◆ Given information:
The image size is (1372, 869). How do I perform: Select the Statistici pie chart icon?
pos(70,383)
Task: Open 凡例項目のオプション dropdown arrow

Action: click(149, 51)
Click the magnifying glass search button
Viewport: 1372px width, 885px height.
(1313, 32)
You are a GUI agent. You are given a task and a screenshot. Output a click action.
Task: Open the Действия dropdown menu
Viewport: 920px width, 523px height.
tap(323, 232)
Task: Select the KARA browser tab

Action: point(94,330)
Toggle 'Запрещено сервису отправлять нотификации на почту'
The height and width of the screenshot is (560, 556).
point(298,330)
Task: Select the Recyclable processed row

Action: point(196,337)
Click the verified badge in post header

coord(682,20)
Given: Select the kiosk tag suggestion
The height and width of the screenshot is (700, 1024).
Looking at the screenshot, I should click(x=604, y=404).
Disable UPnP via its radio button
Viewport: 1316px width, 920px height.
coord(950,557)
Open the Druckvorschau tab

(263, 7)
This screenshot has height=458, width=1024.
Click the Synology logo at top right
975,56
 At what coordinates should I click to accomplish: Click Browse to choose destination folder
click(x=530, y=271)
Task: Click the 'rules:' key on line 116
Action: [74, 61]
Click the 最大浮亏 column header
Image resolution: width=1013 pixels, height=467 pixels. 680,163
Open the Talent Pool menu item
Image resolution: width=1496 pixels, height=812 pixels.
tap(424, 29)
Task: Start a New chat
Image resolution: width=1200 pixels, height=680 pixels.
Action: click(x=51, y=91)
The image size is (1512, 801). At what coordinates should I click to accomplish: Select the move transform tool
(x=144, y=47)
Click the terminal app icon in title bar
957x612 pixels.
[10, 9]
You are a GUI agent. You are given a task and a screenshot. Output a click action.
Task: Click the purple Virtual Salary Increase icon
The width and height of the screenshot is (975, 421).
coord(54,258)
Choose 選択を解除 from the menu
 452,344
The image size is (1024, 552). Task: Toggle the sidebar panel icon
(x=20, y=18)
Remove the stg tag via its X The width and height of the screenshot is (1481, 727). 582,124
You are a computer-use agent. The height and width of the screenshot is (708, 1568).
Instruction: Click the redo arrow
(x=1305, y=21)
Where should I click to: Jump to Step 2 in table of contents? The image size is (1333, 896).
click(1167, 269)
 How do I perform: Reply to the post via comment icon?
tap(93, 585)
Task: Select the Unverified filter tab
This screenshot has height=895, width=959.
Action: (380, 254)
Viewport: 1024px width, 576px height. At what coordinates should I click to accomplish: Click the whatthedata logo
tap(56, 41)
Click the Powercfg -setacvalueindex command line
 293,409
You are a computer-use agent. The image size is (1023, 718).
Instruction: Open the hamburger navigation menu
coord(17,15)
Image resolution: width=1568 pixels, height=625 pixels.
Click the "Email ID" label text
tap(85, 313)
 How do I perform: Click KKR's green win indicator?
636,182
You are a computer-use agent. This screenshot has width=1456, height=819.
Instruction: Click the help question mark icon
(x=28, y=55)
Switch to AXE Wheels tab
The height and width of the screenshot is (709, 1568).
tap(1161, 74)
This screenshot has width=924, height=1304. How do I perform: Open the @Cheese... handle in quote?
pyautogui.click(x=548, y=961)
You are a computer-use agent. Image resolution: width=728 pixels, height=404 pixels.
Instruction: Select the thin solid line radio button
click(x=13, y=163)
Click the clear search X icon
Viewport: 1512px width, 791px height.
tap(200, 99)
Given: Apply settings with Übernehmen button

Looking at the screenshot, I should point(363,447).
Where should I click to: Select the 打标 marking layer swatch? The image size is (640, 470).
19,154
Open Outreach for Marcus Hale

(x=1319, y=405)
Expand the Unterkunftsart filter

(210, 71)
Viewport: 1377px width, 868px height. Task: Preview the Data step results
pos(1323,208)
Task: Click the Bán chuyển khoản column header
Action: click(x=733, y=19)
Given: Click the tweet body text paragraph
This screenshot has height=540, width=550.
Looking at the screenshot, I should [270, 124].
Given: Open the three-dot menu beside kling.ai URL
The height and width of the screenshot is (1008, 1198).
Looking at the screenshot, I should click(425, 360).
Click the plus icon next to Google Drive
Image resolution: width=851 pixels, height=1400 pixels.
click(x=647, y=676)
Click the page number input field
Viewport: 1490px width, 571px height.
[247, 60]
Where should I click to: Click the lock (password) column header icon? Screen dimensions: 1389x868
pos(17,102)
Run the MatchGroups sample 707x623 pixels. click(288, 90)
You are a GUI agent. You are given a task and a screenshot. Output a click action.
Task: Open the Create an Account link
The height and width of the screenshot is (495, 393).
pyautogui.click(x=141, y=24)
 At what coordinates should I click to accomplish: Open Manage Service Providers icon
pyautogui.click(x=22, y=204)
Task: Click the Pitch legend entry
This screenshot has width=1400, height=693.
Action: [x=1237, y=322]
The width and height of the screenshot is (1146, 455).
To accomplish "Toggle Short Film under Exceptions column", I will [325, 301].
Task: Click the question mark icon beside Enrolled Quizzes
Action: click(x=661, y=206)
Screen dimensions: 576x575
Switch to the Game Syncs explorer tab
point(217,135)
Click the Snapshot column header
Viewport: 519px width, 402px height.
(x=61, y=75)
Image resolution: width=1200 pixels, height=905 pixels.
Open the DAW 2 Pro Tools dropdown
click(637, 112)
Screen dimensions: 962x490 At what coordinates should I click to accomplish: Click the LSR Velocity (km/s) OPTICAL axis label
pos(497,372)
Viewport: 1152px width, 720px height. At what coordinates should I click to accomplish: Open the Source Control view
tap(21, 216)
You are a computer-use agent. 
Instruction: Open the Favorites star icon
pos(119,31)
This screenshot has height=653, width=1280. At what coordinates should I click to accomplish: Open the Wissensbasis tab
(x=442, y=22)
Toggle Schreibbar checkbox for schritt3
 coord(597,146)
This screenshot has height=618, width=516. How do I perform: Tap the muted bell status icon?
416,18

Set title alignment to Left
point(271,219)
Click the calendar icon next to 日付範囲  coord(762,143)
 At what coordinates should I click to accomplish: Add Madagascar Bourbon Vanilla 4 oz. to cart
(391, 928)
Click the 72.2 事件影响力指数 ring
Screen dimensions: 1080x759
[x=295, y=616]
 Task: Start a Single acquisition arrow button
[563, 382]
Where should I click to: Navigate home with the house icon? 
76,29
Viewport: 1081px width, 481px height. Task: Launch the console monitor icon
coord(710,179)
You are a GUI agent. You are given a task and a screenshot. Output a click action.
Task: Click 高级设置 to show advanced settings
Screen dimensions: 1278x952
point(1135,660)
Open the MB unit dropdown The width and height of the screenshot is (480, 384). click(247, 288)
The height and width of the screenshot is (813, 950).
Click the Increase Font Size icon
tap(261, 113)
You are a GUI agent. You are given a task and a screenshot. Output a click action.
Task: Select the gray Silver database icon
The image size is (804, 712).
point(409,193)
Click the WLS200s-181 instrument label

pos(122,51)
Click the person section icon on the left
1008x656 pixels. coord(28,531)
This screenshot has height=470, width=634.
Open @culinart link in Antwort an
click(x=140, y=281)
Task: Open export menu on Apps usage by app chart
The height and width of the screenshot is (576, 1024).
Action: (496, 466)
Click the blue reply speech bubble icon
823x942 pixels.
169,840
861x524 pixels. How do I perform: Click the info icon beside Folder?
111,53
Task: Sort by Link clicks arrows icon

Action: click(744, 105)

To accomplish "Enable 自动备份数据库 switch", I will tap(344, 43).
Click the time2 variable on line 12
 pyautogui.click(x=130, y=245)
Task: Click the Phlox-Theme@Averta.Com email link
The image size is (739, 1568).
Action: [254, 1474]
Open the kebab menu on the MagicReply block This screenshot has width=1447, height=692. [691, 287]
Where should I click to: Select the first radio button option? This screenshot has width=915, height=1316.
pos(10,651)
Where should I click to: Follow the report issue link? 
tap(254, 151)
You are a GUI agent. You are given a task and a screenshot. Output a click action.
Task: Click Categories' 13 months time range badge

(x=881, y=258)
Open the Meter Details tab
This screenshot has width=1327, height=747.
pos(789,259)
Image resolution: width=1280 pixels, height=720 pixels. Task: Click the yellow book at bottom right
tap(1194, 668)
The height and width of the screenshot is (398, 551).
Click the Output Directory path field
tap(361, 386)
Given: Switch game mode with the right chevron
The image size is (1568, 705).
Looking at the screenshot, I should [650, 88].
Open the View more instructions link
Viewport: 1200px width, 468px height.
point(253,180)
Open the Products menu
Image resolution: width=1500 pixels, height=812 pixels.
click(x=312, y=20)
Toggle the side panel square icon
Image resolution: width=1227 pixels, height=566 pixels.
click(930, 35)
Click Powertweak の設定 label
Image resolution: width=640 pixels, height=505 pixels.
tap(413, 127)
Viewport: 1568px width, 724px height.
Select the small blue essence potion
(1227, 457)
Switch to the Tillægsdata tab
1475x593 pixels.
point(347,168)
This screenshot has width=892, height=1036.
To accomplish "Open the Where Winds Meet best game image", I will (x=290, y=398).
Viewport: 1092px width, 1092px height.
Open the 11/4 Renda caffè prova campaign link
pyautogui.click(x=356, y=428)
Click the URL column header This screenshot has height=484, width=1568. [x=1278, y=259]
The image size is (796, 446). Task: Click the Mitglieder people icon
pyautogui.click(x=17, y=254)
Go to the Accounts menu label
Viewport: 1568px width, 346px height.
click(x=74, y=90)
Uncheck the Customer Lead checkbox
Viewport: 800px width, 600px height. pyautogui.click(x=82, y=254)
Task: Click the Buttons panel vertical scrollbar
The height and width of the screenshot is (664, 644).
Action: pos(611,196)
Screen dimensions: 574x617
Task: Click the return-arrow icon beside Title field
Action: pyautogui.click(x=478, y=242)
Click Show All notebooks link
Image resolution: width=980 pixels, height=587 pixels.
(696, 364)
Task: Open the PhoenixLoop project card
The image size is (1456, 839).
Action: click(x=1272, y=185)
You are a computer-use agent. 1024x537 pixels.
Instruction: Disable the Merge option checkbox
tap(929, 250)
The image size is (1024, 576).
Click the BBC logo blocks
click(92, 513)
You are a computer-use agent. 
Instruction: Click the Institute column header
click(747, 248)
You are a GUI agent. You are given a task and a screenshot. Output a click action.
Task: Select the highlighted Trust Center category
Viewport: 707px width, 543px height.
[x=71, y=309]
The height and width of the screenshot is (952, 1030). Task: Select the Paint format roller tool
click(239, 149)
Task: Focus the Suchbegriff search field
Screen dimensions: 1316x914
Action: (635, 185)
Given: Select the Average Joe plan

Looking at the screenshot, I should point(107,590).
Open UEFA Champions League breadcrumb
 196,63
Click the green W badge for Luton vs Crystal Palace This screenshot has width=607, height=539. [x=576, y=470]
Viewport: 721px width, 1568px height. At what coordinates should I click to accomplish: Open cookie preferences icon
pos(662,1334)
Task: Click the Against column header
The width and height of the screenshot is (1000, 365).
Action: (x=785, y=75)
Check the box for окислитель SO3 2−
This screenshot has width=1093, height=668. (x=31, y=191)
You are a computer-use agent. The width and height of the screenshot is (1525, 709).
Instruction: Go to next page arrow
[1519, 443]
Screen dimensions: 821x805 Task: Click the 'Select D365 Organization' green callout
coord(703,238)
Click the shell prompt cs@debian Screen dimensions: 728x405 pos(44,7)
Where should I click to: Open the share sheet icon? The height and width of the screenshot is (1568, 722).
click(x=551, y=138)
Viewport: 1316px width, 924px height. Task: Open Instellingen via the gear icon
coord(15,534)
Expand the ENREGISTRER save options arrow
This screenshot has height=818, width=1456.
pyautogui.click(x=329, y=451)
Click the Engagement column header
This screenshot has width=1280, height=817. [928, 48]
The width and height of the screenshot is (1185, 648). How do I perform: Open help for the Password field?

◆ What you will do:
Take the lines from the first line of the records through the line holding "Task: Click the purple", both included, and please reproduce them exactly with nothing added.

◆ Expected output:
The image size is (1372, 869). How do I perform: Select the Statistici pie chart icon?
pos(70,383)
Task: Open 凡例項目のオプション dropdown arrow

Action: click(149, 51)
Click the magnifying glass search button
Viewport: 1372px width, 885px height.
(1313, 32)
You are a GUI agent. You are given a task and a screenshot. Output a click action.
Task: Open the Действия dropdown menu
Viewport: 920px width, 523px height.
tap(323, 232)
Task: Select the KARA browser tab

Action: point(94,330)
Toggle 'Запрещено сервису отправлять нотификации на почту'
The height and width of the screenshot is (560, 556).
point(298,330)
Task: Select the Recyclable processed row

Action: point(196,337)
Click the verified badge in post header

coord(682,20)
Given: Select the kiosk tag suggestion
The height and width of the screenshot is (700, 1024).
Looking at the screenshot, I should click(x=604, y=404).
Disable UPnP via its radio button
Viewport: 1316px width, 920px height.
coord(950,557)
Open the Druckvorschau tab

(263, 7)
This screenshot has height=458, width=1024.
Click the Synology logo at top right
975,56
 At what coordinates should I click to accomplish: Click Browse to choose destination folder
click(x=530, y=271)
Task: Click the 'rules:' key on line 116
Action: [74, 61]
Click the 最大浮亏 column header
Image resolution: width=1013 pixels, height=467 pixels. 680,163
Open the Talent Pool menu item
Image resolution: width=1496 pixels, height=812 pixels.
tap(424, 29)
Task: Start a New chat
Image resolution: width=1200 pixels, height=680 pixels.
Action: click(x=51, y=91)
The image size is (1512, 801). At what coordinates should I click to accomplish: Select the move transform tool
(x=144, y=47)
Click the terminal app icon in title bar
957x612 pixels.
[10, 9]
You are a GUI agent. You are given a task and a screenshot. Output a click action.
Task: Click the purple Virtual Salary Increase icon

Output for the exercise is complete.